=== What you are asked to do ===
Under this line is some data; print exactly the lines from the one containing "How do I perform: Click" through its last line, without pictures.

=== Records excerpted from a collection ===
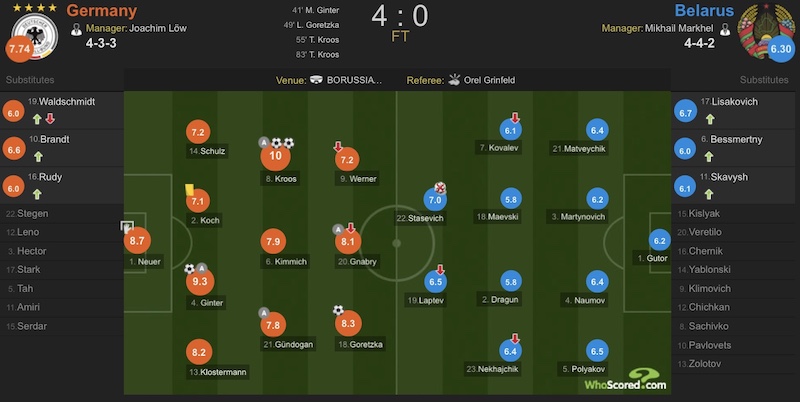Click the goal ball icon above Goretzka
The image size is (800, 402).
[338, 310]
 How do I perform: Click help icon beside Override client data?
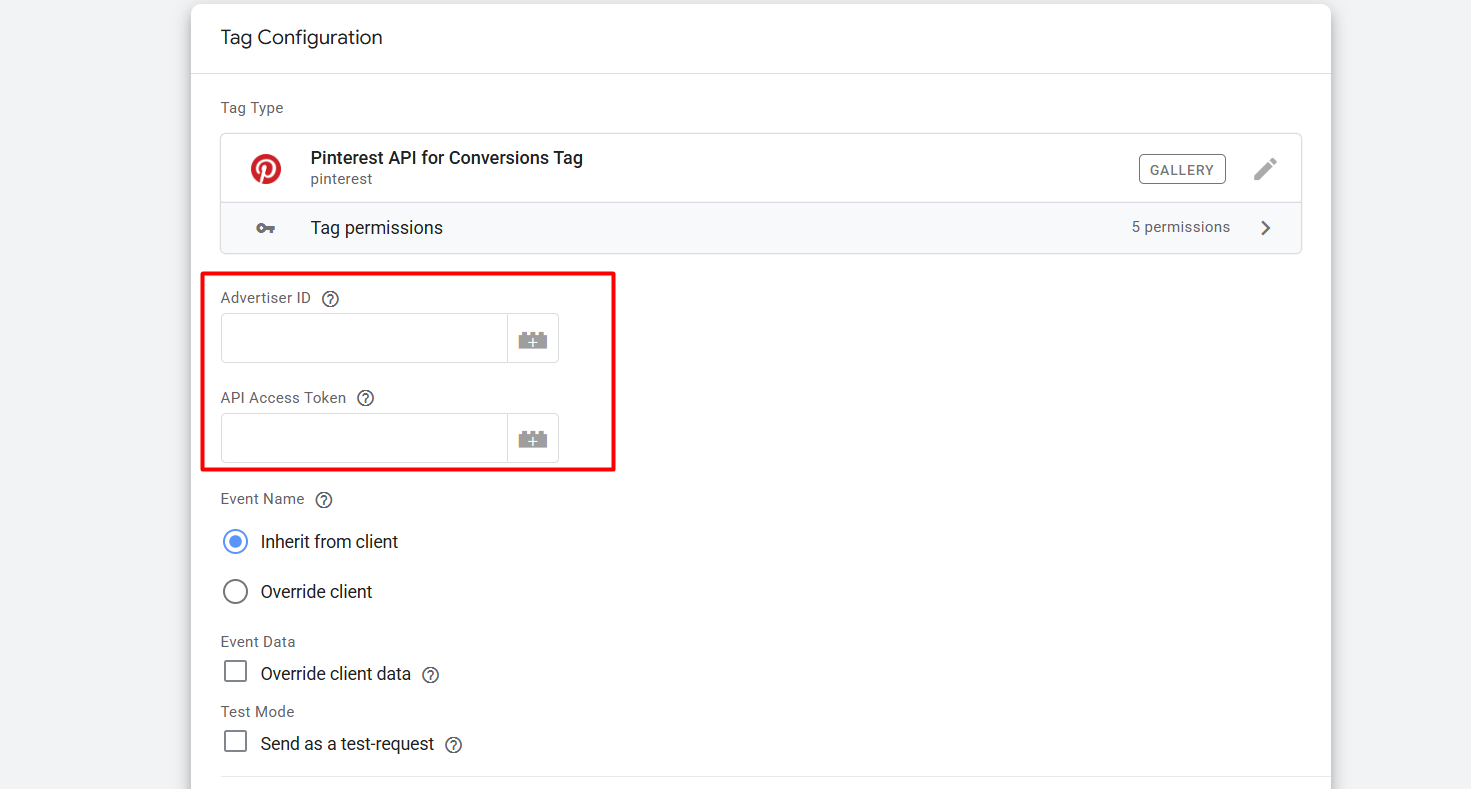point(431,675)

=== Solution to the problem ===
 How do I perform: Click help icon beside Override client data?
point(431,675)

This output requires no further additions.